Mukwege rappelle que l’article 220 interdit toute révision liée au nombre et à la durée des mandats présidentiels. Il invoque également l’article 219 qui bloque toute réforme constitutionnelle en période de guerre ou d’état d’urgence.
L’Est en flammes, Kinshasa sous pression
Le prix Nobel relie frontalement la question institutionnelle à la crise sécuritaire provoquée par les offensives de l’AFC/M23 dans l’Est congolais. Selon lui, invoquer l’insécurité pour envisager un report des élections tout en parlant d’un référendum constitutionnel relève d’une contradiction dangereuse. « Les mêmes raisons empêcheraient l’organisation d’un référendum national », insiste-t-il.

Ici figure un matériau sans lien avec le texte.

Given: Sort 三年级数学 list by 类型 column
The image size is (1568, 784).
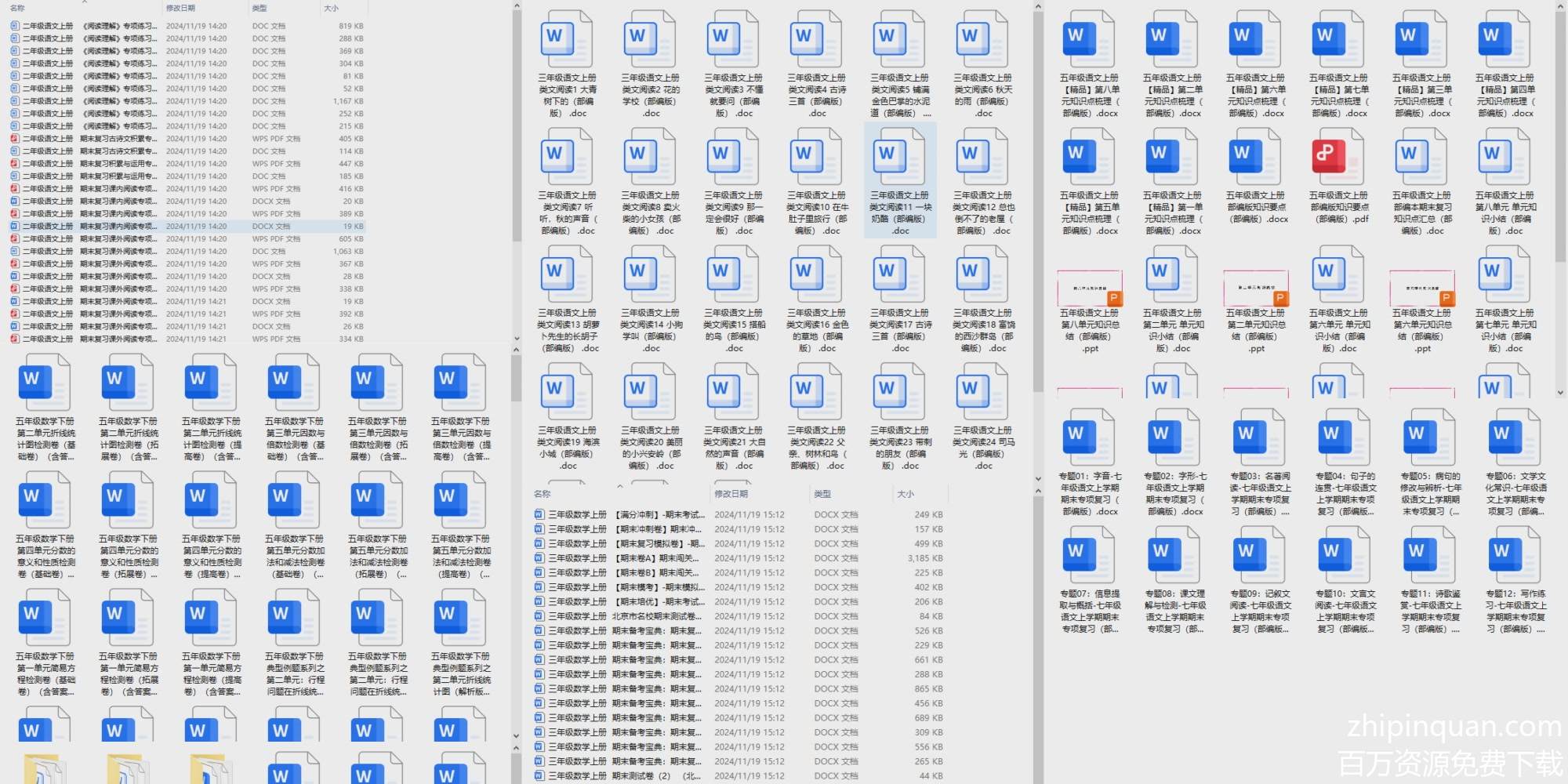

Dans cette prise de parole, l’ancien candidat à la présidentielle replace la guerre au cœur du débat national : restaurer la paix avant de toucher aux équilibres institutionnels.
Le spectre des dérives
Derrière l’alerte de Mukwege se dessine une peur plus profonde : celle d’une République basculant vers une personnalisation du pouvoir. Son appel à un « sursaut citoyen » vise à réveiller une mémoire collective encore marquée par les crises politiques du passé.

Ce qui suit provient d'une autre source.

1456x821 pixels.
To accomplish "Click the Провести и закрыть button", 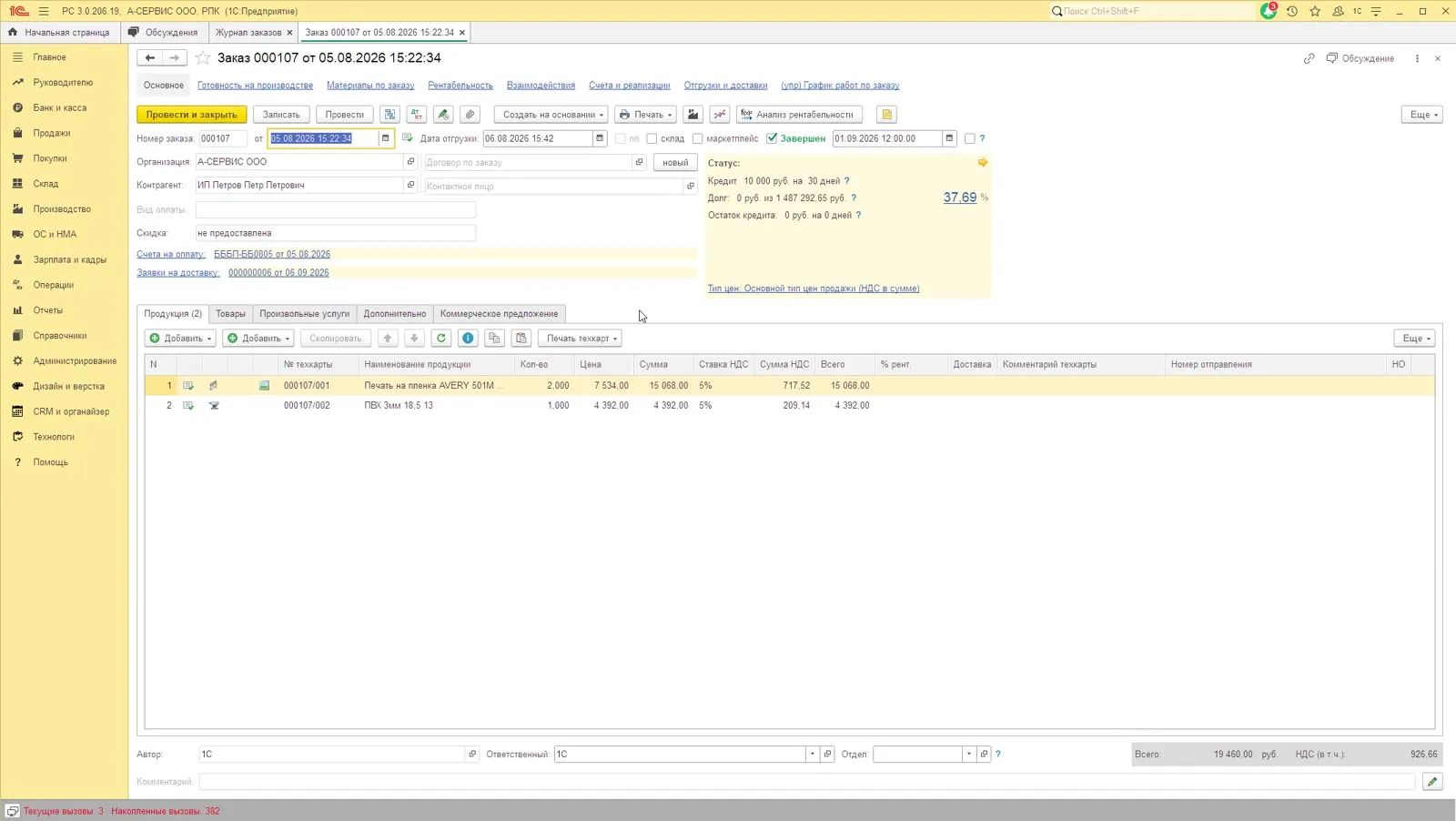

Le philosophe Montesquieu écrivait : « C’est une expérience éternelle que tout homme qui a du pouvoir est porté à en abuser. » À Kinshasa comme à Bukavu, cette phrase résonne désormais comme un avertissement suspendu au-dessus de la démocratie congolaise.
Et tandis que le slogan « Touche pas à ma Constitution ! » reprend vie dans l’espace public, la RDC semble entrer dans une nouvelle bataille où le véritable enjeu dépasse les mandats : préserver l’idée même de l’État de droit au cœur d’une nation encore traversée par les secousses de son histoire.